Many people think that America is a land of skyscrapers, that day and night one hears the clatter of elevated and underground railways, the hellish roar of automobiles and the overwhelming desperate cries of stock exchange dealers who rush among the skyscrapers, constantly waving their constantly falling stocks and bonds. This conception is firm, ancient, and customary.
Of course, it's all there—the skyscrapers, the elevated railways, and the falling stocks. But those are the attributes only of New York and Chicago. And even there the stockbrokers don't rush around sidewalks, throwing American citizens off their feet, but, entirely unnoticed by the population of America, they abide in their stock exchanges, performing all their machinations inside those monumental buildings.
New York has many skyscrapers; Chicago has a few less; but in the other large cities they are few in number—maybe two or three per city. They tower there in a lonely fashion, in the manner of a waterworks or a firehouse tower. In small towns there are no skyscrapers.
America is preponderantly a country of one-story and two-story houses. The majority of the American population lives in small cities where the population is three, five, ten, fifteen thousand.
What traveller has not experienced that first and unrepeatable feeling of excited expectation that possesses the soul upon entering a city where he has never been before? Every street and every lane open new and newer mysteries to the thirsty eyes of the traveller. Toward evening it begins to seem to him that he has fallen in love with that city. The sight of the street mob, the architecture of the buildings, the smell of the market, and finally the colour peculiar only to that city, compose the traveller's first and truest impressions. He can live in the city a year, explore its nooks and corners, make friends, then forget the names of all those friends, forget all that he had so conscientiously learned, yet he will never forget his first impressions.
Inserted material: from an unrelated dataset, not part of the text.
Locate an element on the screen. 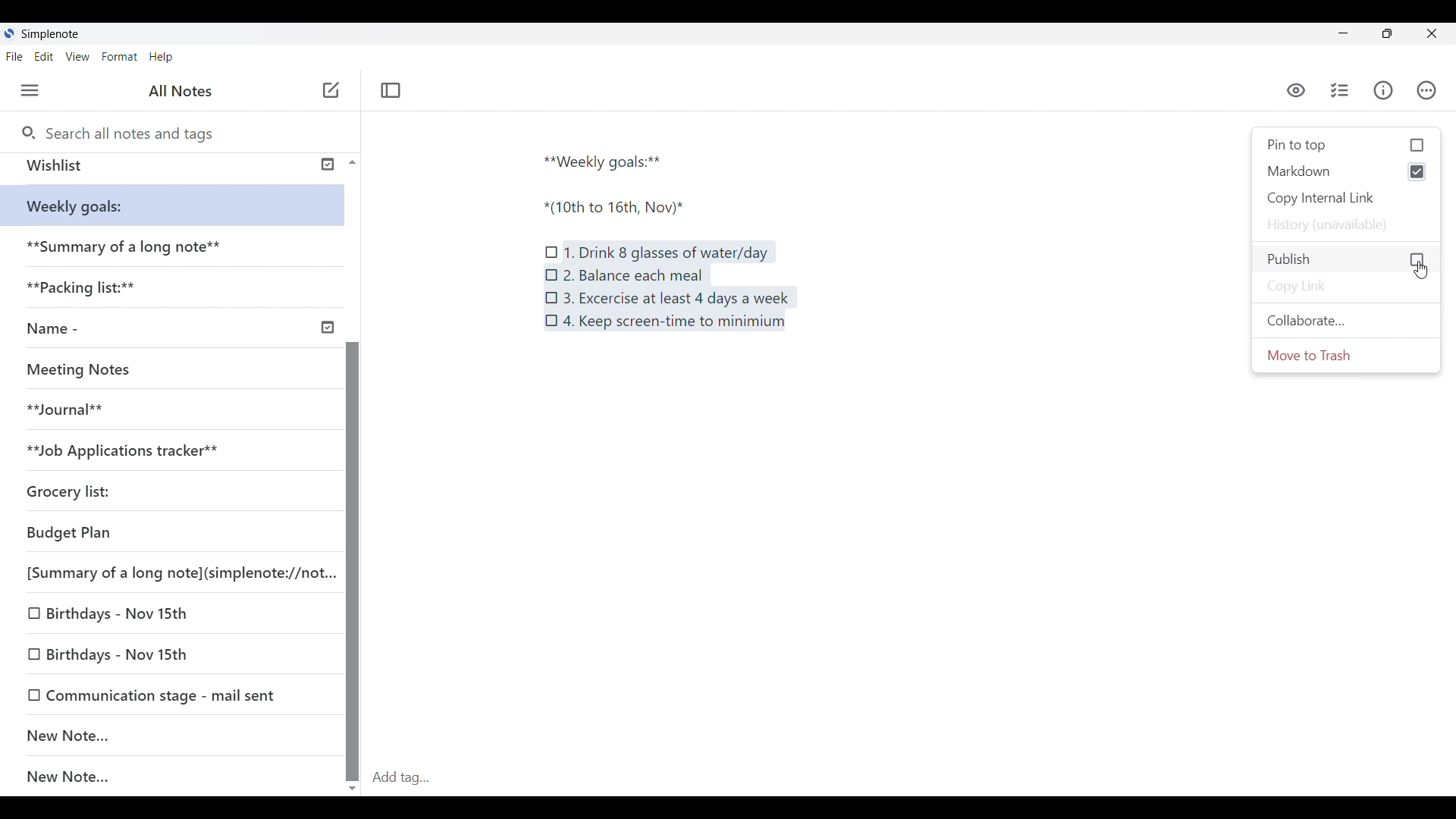  scroll down button is located at coordinates (353, 783).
Nothing of the kind can be said about American cities. Of course, even in America there are a few cities that have their inimitable personalities—San Francisco, New York, New Orleans, Santa Fe. One can be enthusiastic about them, one can be amazed by them, love them or detest them—at any rate, they evoke some definite feeling—but almost all other American cities resemble each other like the Canadian quintuplets, whom even their tender mother mistakes for each other. This colourless and depersonalized gathering of brick, asphalt, automobiles, and bill-boards evokes in the traveller only a sense of annoyance and disappointment.
And if the traveller drives into the first small town with a feeling of excited expectation, then in the next town this feeling cools considerably, in the third it is exceeded by astonishment, in the fourth by an ironic smile, in the fifth, seventeenth, eighty-sixth, and hundred and fiftieth it is transformed into indifference—as if the speeding automobile were being met not by the new and unknown cities of an unexplored country, but rather by ordinary railroad sidings with the inevitable bell, hot-water boiler, and the watchman in the red cap.